* Given instruction 1:
In the cat passage, change "noisy" to "loud" and give the part between "It all started" and "a Russian Blue.", inclusive.

* Source passage:
☆ ☆ ☆ ☆ ☆ ☆ ☆

It all started with a little gray kitten. Donna Johnson Fuller wanted a cat, and she didn’t really care what kind of cat it was. So she and her husband went to a cat show to shop around for breeds.

Donna Johnson FullerFuller’s husband, Charles, thought the Siamese were too noisy, the Abyssinians were too busy, and the Persians had too much hair and funny-looking flat faces. He liked a little gray cat that was just sitting there, acting like it knew exactly what was going on. He told Donna if she wanted a cat she could have one of those.

It was a Russian Blue.

She got her first Russian Blue from a California breeder. The kitten was a sweet little guy and made a perfect pet. After awhile, Fuller thought he needed a playmate to keep him company during the day, so she contacted another Russian Blue breeder and bought a female kitten.

By this time, Fuller (’68 industrial administration/accounting) had attended a few more cat shows, and she thought it might be fun to enter the new kitten in a competition. In her second outing – to a Cat Fanciers’ Association (CFA) show – the kitten was awarded best short-hair and fourth-best kitten.

☆ ☆ ☆ ☆ ☆ ☆ ☆

* Supplied material:
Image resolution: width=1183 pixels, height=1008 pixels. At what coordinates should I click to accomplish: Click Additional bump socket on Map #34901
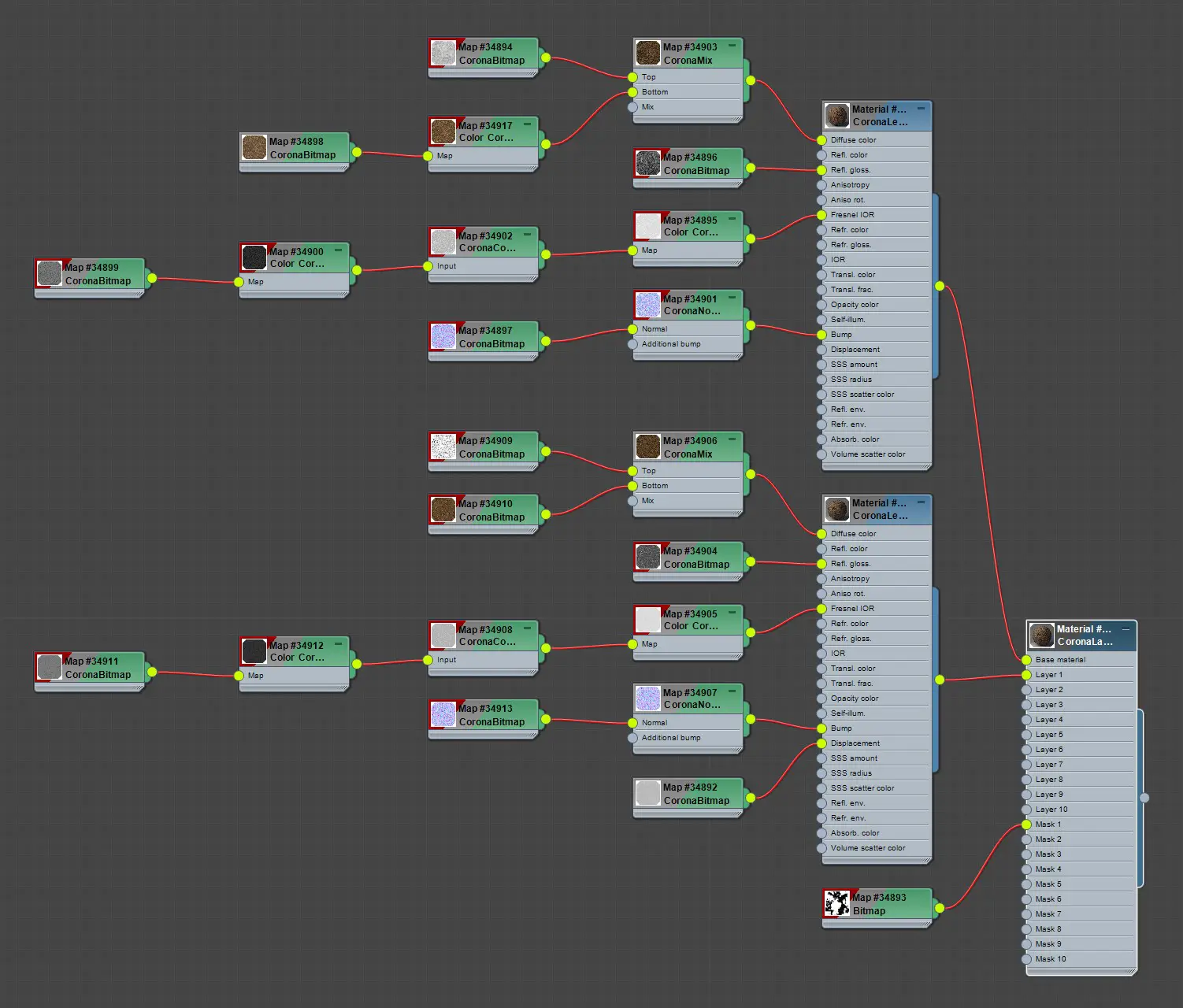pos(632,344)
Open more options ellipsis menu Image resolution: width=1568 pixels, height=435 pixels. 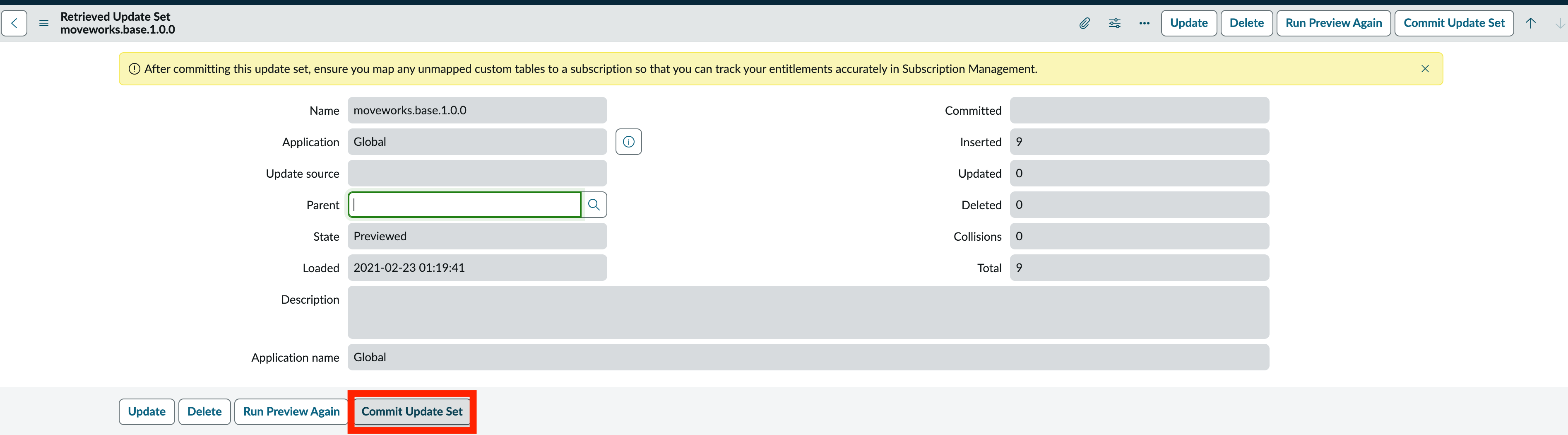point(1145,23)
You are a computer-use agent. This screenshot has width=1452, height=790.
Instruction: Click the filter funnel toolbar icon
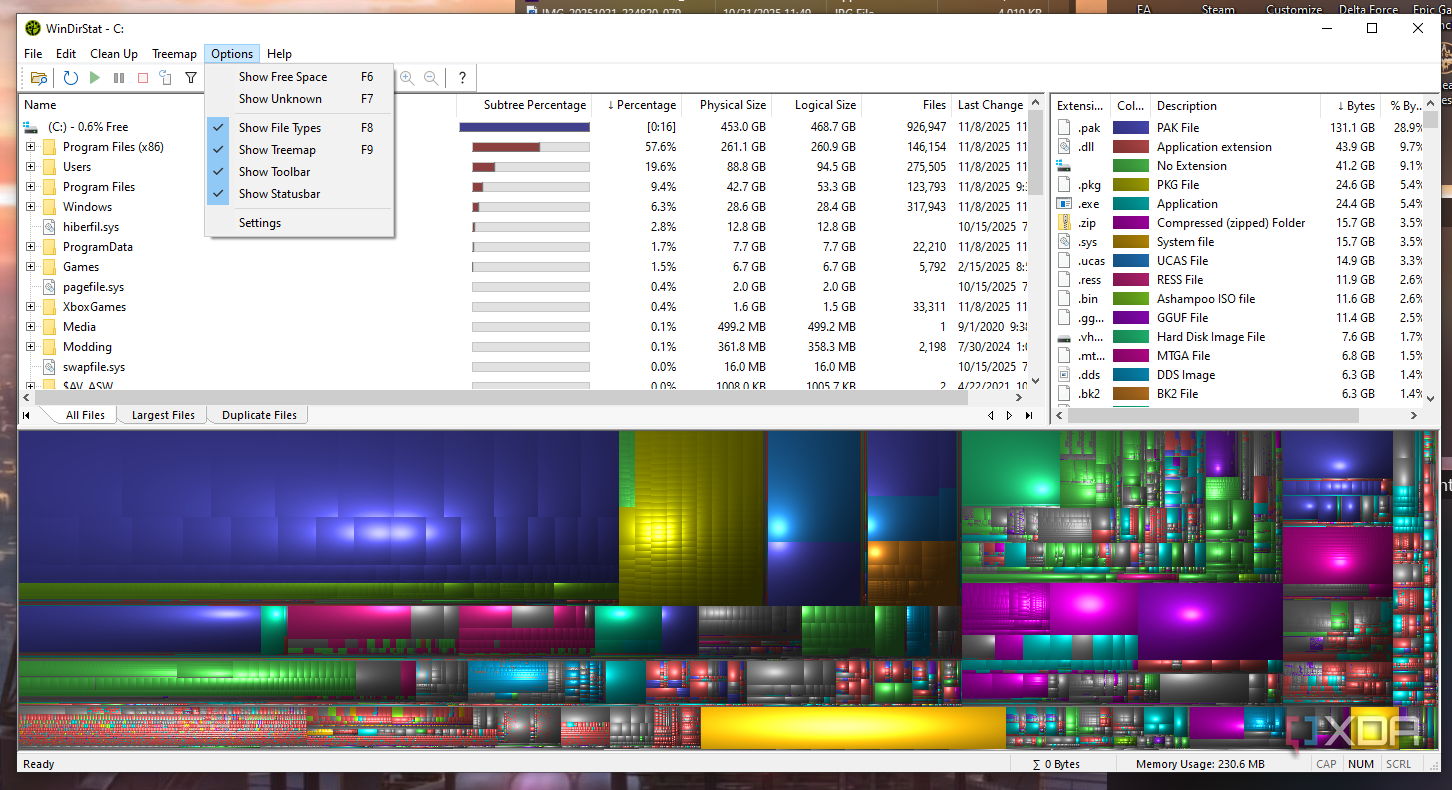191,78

☆ ☆ ☆ ☆ ☆ ☆ ☆

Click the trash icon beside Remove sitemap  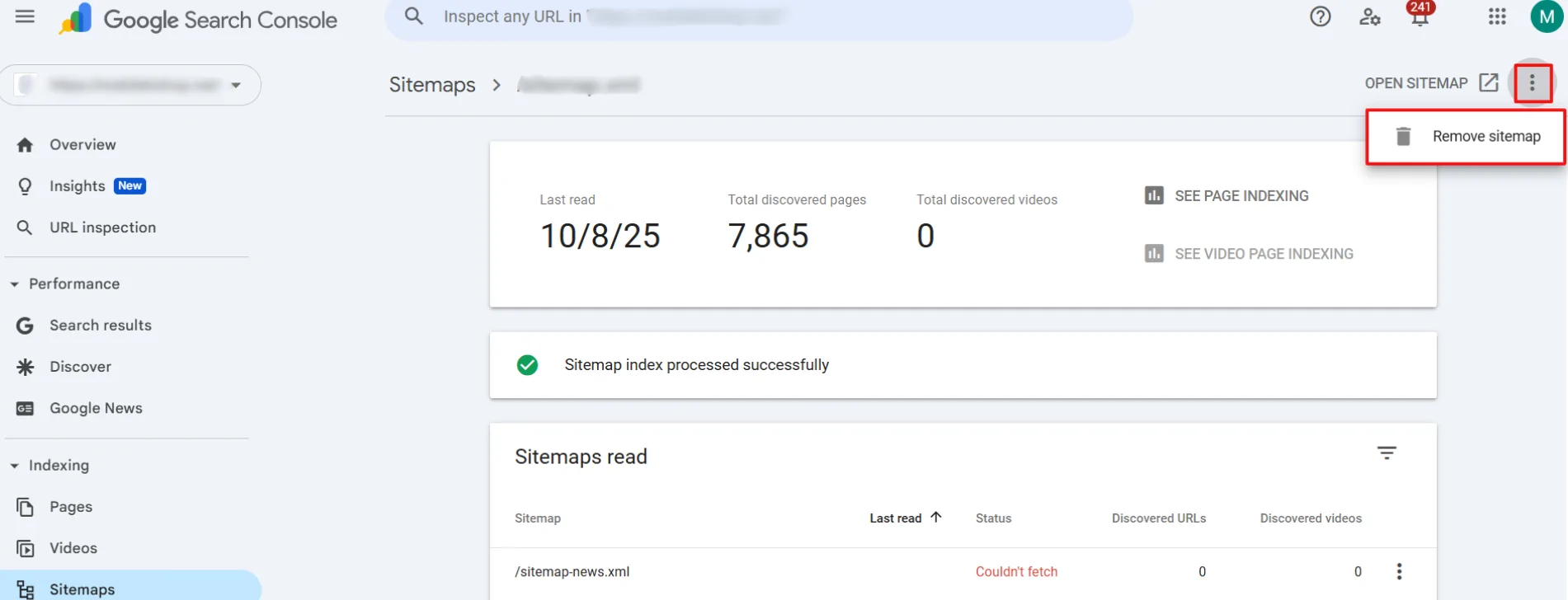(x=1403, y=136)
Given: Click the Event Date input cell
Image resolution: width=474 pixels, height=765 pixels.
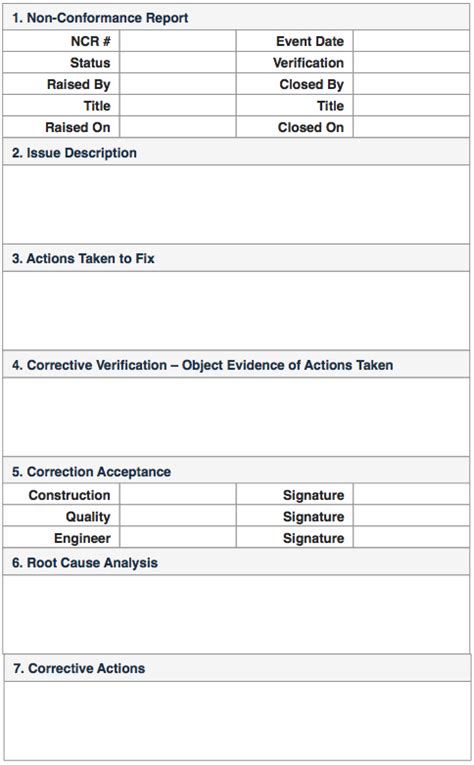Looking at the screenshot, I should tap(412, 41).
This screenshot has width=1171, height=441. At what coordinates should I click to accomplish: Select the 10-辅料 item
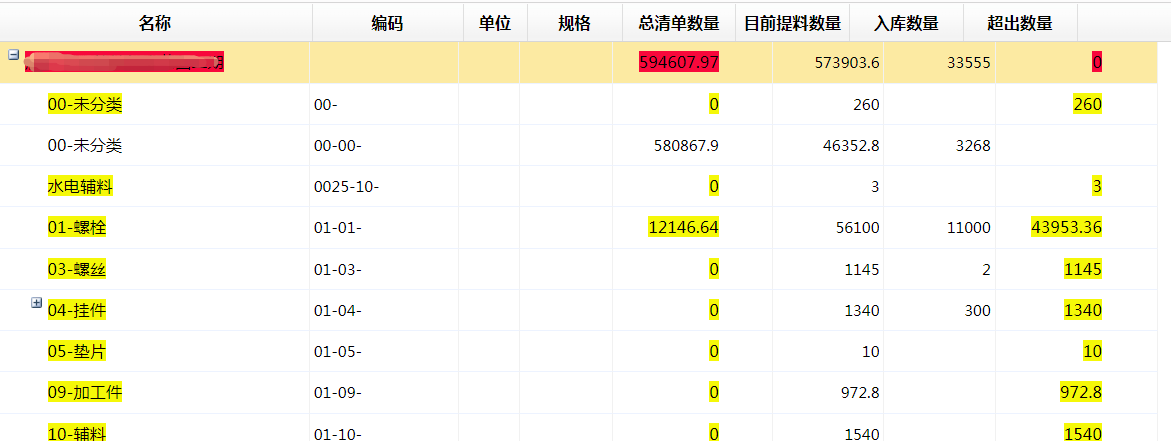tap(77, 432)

☆ ☆ ☆ ☆ ☆ ☆ ☆

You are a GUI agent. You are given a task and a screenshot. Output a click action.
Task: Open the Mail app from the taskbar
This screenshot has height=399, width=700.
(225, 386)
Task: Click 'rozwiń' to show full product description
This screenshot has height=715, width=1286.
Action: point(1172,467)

☆ ☆ ☆ ☆ ☆ ☆ ☆

* Given instruction 2:
Offset the records between the lines holding "You are a GUI" and "Action: point(1172,467)", inclusive, by adding -98 to every coordinate in their answers. Rewrite only those lines, keeping the requests.

* Exercise output 1:
It all started with a little gray kitten. Donna Johnson Fuller wanted a cat, and she didn’t really care what kind of cat it was. So she and her husband went to a cat show to shop around for breeds.

Donna Johnson FullerFuller’s husband, Charles, thought the Siamese were too loud, the Abyssinians were too busy, and the Persians had too much hair and funny-looking flat faces. He liked a little gray cat that was just sitting there, acting like it knew exactly what was going on. He told Donna if she wanted a cat she could have one of those.

It was a Russian Blue.

* Exercise output 2:
You are a GUI agent. You are given a task and a screenshot. Output a click action.
Task: Open the Mail app from the taskbar
This screenshot has height=399, width=700.
(127, 288)
Task: Click 'rozwiń' to show full product description
This screenshot has height=715, width=1286.
Action: point(1074,369)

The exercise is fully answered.